== Tujuan ==
Tulis ulang bagian teks berita tentang isu makar, mulai dari kata-kata "Bahkan, oleh Jokowi" dan berhenti setelah "Sabtu (27/11/2016) malam.". Tukar setiap "makar" dengan "kudeta".

== Teks Sumber ==
————————

JAKARTA (TEROPONGSENAYAN) - Beberapa hari terakhir, banyak pihak bertanya-tanya kenapa Presiden Joko Widodo (Jokowi) dan Kapolri Tito Karnavian sedemikian reaktif terhadap rencana aksi lanjutan 4 November yang akan digelar pada 2 Desember 2016 mendatang.
Bahkan, oleh Jokowi dan Tito juga isu makar disebar sehingga menimbulkan kegaduhan baru di tengah-tengah masyarakat.
Pengamat Kebijakan Publik Budgeting Metropolitan Watch (BMW), Amir Hamzah meminta agar penguasa khususnya Jokowi dan Tito segera menyudahi dan tidak melanjutkan manuvernya dengan berimajinasi macam-macam.
"Seolah-olah aksi 212 adalah bentuk makar yang ingin menggulingkan pemerintah. Ini pemerintah panik, selain melarang aksi dengan dalih ketertiban, beberapa hari terakhir Tito juga rajin menebar 'ancaman' kepada umat Islam," kata Amir mengawali perbincangannya dengan TeropongSenayan, Jakarta, Sabtu (27/11/2016) malam.
Bahkan, kata dia, tidak berlebihan kalau orang nomor satu di korps kepolisian itu disebut telah memfitnah ummat Islam, dengan menuding aksi 212 bermaksud makar terhadap pemerintah tanpa dasar yang bisa dipertanggung jawabkan.
"Anehnya lagi, ternyata Tito mendapat sumber info soal makar ini dari Google," cetus Amir.
Padahal, lanjut Amir, soal makar, sejatinya sudah dibantah sendiri oleh orang ring satu Istana, yaitu Menteri Pertahanan Ryamizard Rycudu.
"Ryamizard jelas-jelas mengaku tidak pernah mendapat laporan soal makar, termasuk dari intelnya di Kemenhan," ungkap Amir.
"Jadi, dari mana sebenarnya Tito bisa bolak-balik mengatakan Aksi Bela Islam Jilid 3 adalah makar? Kenapa Menhan kok gak dengar?," tegas dia.

————————

== Isi Dataset ==

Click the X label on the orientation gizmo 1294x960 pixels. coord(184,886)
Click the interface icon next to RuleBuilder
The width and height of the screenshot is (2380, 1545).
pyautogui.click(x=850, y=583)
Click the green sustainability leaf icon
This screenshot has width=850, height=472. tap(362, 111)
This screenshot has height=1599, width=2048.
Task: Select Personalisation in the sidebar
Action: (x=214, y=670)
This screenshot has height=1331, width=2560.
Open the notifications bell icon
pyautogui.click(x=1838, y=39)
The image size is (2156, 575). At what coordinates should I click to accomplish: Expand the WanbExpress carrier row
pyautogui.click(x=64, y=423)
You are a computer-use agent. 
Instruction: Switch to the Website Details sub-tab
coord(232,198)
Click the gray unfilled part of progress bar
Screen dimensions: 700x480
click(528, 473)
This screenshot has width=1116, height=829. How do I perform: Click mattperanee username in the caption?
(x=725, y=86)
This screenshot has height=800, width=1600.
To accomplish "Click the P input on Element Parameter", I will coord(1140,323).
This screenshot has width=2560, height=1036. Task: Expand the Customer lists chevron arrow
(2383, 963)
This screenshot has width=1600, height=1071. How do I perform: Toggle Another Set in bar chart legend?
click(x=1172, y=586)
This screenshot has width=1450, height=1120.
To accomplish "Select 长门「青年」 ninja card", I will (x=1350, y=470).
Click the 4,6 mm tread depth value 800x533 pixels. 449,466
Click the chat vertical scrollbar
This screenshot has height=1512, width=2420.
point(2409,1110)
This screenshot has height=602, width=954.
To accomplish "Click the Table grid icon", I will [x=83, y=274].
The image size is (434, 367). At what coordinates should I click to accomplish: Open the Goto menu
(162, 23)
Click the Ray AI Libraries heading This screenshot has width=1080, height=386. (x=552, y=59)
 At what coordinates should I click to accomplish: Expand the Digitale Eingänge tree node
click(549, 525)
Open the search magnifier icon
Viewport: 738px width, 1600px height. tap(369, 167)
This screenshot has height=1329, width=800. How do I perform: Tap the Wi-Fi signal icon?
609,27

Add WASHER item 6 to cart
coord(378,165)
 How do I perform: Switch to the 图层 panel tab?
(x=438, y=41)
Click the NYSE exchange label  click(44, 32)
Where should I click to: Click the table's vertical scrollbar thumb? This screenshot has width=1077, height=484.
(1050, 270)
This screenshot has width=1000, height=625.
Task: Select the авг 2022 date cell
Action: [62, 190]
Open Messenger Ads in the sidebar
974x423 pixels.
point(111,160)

————————

== Jawaban ==
Bahkan, oleh Jokowi dan Tito juga isu kudeta disebar sehingga menimbulkan kegaduhan baru di tengah-tengah masyarakat.
Pengamat Kebijakan Publik Budgeting Metropolitan Watch (BMW), Amir Hamzah meminta agar penguasa khususnya Jokowi dan Tito segera menyudahi dan tidak melanjutkan manuvernya dengan berimajinasi macam-macam.
"Seolah-olah aksi 212 adalah bentuk kudeta yang ingin menggulingkan pemerintah. Ini pemerintah panik, selain melarang aksi dengan dalih ketertiban, beberapa hari terakhir Tito juga rajin menebar 'ancaman' kepada umat Islam," kata Amir mengawali perbincangannya dengan TeropongSenayan, Jakarta, Sabtu (27/11/2016) malam.